SOURCE TEXT:

As previously disclosed in Current Reports on Form 8-K filed June 8, 2007 and August 17, 2007 by the Company, and as disclosed in the Third Quarter 10-Q, the Company entered into a private financing transaction (“Financing Transaction”) on June 5, 2007, pursuant to a Securities Purchase Agreement whereby the Company issued on June 5, 2007 (i) 220 shares of its newly authorized Series A Convertible Preferred Stock, no par value, (ii) Stock Purchase Warrants to purchase an additional 77 shares of the Series A Convertible Preferred Stock, and (iii) Senior Secured Convertible Revolver Bridge Notes having a maximum principal balance of $7.8 million (the “Notes”) and, subject to approval of the Company’s shareholders, the Notes were convertible into additional shares of Series A Convertible Preferred Stock. The Company received $2.2 million in gross proceeds in the initial closing.
At the annual meeting of shareholders held on August 14, 2007, the holders of the Company’s common stock approved, among other things, the issuance of additional shares in the financing, permitting the second closing to take place. At a second closing held on August 15, 2007, the Company drew down the maximum principal amount of $7.8 million under the Notes, and the Notes were immediately converted into 780 shares of Series A Convertible Preferred Stock (the aggregate of the Series A Convertible Preferred Stock issued in the Financing Transaction is referred to herein as the “Convertible Preferred Stock”). In addition, the Company issued Stock Purchase Warrants to the investors for the purchase of an additional 273 shares of Series A Convertible Preferred Stock (the aggregate of the Stock Purchase Warrants issued in the Financing Transaction is referred to herein as the “Warrants”; and the Convertible Preferred Stock and the Warrants collectively are referred to herein as the “Securities”). The Company received $7.8 million in gross proceeds at the second closing.

INFORMATION PROVIDED:
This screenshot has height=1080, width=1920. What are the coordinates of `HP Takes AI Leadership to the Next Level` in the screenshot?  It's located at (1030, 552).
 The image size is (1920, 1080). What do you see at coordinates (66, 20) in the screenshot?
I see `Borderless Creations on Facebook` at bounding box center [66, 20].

LIST OF TASKS:
**1)** According to the financing passage, why was the second closing able to take place?
**2)** Duplicate the financing passage word for word from "As previously disclosed" up to and including "the initial closing.".
The material comes from a separate source unrelated to the financing passage.

TASK RESPONSES:
**1)** At the annual meeting of shareholders held on August 14, 2007, the holders of the Company's common stock approved the issuance of additional shares in the financing. That approval permitted the second closing, which was held on August 15, 2007.

**2)**
As previously disclosed in Current Reports on Form 8-K filed June 8, 2007 and August 17, 2007 by the Company, and as disclosed in the Third Quarter 10-Q, the Company entered into a private financing transaction (“Financing Transaction”) on June 5, 2007, pursuant to a Securities Purchase Agreement whereby the Company issued on June 5, 2007 (i) 220 shares of its newly authorized Series A Convertible Preferred Stock, no par value, (ii) Stock Purchase Warrants to purchase an additional 77 shares of the Series A Convertible Preferred Stock, and (iii) Senior Secured Convertible Revolver Bridge Notes having a maximum principal balance of $7.8 million (the “Notes”) and, subject to approval of the Company’s shareholders, the Notes were convertible into additional shares of Series A Convertible Preferred Stock. The Company received $2.2 million in gross proceeds in the initial closing.